Gen-i’s information security controls assessed by Ernst & Young
Independent assurance provides peace of mind, reduces procurement time and cost
Ernst & Young has independently assessed that Gen-i’s information security controls meet the ISAE 3402 assurance standard, the
international gold standard in management controls assurance. This makes Gen-i the first New Zealand-based ICT provider
to have its information security assured to this standard.
Gen-i GM Enterprise Commercial & Trans Tasman Greg Mikkelsen says the decision to invest in achieving ISAE 3402 assurance was an easy one, as it fits
with Gen-i’s broader commitment to ongoing investment in the things that make a real difference for Gen-i clients.
“Information security is a key concern for New Zealand business and Government in today’s increasingly mobile and data
centric environment. Our clients want to know that their critical and sensitive information is protected by robust,
secure systems and practice.
“Many of our clients undertake their own research or auditing to verify information security compliance as part of their
procurement process, and there are significant time and monetary costs to this.

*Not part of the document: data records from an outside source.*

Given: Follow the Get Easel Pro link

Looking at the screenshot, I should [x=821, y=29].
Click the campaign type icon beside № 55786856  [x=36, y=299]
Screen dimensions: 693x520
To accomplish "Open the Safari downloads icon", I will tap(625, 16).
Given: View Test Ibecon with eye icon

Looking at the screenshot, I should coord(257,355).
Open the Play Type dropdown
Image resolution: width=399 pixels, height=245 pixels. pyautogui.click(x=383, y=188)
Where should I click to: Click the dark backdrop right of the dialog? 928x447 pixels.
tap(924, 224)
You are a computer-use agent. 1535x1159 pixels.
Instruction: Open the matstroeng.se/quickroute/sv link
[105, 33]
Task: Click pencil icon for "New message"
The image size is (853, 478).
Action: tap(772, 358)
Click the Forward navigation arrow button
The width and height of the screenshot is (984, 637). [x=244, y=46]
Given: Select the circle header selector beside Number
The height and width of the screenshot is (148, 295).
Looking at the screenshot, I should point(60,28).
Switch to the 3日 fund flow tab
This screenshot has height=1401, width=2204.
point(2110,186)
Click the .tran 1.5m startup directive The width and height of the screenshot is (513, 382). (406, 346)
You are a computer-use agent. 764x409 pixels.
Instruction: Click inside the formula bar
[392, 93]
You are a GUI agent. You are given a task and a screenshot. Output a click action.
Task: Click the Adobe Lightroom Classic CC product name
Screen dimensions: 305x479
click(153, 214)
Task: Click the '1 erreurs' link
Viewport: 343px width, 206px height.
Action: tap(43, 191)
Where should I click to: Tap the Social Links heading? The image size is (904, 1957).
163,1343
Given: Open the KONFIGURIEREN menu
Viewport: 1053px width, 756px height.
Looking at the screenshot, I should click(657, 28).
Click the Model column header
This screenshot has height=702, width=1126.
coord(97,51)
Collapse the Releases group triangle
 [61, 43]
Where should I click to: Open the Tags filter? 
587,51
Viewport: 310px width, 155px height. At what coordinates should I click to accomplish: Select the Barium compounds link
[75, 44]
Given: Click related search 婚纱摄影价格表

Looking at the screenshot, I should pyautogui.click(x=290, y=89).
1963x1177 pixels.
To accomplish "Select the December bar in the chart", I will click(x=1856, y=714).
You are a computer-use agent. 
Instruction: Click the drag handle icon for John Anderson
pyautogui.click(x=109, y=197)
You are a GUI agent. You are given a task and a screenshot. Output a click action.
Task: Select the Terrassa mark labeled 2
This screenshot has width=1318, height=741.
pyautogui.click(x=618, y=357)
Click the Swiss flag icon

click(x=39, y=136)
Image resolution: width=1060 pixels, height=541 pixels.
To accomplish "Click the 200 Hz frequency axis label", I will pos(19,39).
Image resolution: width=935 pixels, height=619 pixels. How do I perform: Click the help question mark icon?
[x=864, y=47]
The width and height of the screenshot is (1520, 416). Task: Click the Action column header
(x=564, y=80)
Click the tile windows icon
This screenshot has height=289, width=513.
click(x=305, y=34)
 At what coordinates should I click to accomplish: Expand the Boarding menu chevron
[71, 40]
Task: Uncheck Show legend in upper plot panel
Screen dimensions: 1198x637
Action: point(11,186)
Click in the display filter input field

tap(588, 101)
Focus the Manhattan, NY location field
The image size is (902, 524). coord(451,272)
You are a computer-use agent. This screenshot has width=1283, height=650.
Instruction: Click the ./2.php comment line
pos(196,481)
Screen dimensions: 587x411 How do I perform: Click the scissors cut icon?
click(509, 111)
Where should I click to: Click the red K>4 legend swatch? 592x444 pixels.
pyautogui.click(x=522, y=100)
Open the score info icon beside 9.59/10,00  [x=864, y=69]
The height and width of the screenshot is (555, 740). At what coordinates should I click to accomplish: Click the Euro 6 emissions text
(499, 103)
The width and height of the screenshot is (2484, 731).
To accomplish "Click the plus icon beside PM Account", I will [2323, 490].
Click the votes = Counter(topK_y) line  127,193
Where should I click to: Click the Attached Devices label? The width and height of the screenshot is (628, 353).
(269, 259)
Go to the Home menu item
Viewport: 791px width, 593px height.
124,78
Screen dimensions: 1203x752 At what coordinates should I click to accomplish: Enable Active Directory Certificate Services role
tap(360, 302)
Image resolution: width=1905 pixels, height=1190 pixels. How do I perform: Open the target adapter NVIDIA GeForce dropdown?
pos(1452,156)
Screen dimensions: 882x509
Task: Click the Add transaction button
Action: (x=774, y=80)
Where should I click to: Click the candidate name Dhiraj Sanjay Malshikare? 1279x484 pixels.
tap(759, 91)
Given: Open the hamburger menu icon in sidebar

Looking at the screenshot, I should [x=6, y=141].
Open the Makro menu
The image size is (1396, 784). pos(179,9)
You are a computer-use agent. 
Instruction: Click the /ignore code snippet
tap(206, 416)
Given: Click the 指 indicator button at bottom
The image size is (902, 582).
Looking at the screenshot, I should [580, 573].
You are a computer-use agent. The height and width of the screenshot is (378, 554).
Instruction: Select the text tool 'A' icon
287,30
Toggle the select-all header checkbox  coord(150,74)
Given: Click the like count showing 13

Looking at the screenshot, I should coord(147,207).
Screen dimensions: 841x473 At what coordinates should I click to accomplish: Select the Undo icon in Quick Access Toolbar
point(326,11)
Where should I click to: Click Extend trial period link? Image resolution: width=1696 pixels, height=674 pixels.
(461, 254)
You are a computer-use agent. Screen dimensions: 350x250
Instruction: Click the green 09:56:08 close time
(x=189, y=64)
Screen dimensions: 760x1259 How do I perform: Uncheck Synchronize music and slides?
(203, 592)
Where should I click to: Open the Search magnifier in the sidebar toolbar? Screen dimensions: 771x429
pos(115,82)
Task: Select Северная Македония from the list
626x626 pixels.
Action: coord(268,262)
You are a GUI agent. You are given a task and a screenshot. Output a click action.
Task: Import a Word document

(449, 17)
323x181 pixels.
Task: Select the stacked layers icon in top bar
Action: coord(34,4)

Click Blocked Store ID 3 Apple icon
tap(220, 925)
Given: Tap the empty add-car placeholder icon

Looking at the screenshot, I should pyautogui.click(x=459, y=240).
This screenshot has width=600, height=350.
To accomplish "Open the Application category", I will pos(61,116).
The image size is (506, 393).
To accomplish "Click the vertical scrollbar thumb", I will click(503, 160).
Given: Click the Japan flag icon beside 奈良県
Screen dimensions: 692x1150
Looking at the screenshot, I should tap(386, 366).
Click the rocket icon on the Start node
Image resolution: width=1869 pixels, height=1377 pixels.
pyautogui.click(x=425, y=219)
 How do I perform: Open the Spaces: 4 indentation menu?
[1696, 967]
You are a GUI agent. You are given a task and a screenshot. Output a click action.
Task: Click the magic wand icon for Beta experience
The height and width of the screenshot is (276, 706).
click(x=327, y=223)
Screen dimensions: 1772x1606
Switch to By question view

“By gaining this assurance we can provide our clients with access to an independent report assessing our compliance,
which provides peace of mind while reducing their procurement costs and speeding up their decision making process,” says
In order to achieve the ISAE 3402 assurance, Ernst & Young independently assessed and reported on Gen-i’s information security controls and processes. This process included
a thorough review of Gen-i’s information security policy, and a month long assessment ensuring the company was applying
this policy correctly.
Previously called an SAS70 and also known as SSAE16 in the USA, the ISAE 3402 standard has been adopted by a number of
global ICT providers, including
Google, Amazon Web Services, Microsoft and Rackspace.